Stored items

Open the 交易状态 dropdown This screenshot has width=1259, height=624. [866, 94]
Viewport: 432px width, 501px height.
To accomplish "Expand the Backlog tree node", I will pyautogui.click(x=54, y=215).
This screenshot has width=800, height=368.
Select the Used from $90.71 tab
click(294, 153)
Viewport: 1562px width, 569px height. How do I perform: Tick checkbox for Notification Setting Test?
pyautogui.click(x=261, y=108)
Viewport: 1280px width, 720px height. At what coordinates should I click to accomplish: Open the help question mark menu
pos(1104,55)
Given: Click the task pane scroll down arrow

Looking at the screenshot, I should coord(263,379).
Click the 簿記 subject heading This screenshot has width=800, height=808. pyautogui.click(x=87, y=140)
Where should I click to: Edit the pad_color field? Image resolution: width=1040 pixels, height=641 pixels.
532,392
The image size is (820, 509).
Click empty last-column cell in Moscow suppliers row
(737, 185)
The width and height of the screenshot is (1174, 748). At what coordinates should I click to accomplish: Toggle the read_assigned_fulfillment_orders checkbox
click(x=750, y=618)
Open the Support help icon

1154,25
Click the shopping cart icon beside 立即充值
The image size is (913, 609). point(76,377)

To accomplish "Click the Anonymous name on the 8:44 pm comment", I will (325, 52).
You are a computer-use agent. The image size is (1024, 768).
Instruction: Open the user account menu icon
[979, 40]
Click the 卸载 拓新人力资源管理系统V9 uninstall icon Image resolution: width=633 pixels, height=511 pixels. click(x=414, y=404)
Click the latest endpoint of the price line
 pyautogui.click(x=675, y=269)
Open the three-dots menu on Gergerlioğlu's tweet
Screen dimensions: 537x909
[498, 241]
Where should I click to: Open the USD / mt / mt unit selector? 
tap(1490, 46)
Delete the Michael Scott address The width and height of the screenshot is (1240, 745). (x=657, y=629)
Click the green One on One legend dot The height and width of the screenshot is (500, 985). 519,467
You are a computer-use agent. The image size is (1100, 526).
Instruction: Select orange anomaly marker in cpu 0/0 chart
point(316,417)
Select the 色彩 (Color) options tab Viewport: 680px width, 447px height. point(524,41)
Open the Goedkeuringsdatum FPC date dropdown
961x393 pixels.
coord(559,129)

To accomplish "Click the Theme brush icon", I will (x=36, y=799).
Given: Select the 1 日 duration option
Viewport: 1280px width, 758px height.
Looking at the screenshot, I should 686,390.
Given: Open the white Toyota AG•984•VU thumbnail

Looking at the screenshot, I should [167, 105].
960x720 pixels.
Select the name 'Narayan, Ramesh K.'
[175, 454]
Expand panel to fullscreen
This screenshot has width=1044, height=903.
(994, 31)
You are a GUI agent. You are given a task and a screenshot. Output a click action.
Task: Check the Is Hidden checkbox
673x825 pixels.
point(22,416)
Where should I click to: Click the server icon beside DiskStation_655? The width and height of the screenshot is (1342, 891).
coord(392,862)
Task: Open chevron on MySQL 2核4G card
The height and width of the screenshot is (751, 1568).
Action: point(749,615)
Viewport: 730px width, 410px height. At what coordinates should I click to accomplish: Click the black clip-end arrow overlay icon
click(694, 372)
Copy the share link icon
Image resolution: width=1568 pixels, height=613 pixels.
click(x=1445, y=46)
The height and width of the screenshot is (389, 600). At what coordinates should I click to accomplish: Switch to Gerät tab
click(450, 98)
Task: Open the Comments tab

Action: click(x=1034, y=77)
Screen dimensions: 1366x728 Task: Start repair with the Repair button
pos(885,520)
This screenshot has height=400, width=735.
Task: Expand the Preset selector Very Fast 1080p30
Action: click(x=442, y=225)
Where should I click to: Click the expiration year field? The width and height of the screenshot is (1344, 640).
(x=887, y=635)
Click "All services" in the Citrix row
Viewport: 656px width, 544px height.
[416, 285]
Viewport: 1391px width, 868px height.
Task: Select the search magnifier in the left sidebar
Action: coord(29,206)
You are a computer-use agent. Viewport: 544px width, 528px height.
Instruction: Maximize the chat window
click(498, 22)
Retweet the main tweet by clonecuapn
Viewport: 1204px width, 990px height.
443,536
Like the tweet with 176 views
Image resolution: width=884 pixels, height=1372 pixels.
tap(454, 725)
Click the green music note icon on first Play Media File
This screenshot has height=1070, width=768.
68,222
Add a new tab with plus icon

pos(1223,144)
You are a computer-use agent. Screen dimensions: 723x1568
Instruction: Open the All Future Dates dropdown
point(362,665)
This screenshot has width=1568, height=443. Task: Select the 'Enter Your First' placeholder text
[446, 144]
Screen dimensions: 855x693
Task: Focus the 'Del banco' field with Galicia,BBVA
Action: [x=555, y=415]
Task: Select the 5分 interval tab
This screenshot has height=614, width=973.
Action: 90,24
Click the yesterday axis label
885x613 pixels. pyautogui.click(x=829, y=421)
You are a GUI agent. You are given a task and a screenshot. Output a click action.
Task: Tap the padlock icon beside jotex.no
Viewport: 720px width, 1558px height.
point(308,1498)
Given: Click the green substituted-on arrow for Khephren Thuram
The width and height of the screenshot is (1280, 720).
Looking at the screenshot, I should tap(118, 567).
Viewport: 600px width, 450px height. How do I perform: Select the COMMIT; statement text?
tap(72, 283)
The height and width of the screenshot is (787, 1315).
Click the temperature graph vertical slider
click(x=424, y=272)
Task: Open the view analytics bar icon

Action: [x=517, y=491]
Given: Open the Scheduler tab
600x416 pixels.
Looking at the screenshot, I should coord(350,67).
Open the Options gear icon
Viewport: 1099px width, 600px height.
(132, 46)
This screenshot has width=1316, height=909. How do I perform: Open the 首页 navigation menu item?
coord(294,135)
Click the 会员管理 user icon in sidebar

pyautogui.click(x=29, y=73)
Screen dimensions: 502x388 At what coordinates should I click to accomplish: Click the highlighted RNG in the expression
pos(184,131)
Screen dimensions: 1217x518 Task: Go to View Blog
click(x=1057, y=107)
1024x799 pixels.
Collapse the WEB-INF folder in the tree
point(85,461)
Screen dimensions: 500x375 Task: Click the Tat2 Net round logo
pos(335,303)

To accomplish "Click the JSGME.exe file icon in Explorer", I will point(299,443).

* Required work
Looking at the entries above, copy out every line in which "green" occurs.

* Answer to this exercise
Click the green One on One legend dot The height and width of the screenshot is (500, 985). 519,467
Click the green music note icon on first Play Media File
Given: Click the green substituted-on arrow for Khephren Thuram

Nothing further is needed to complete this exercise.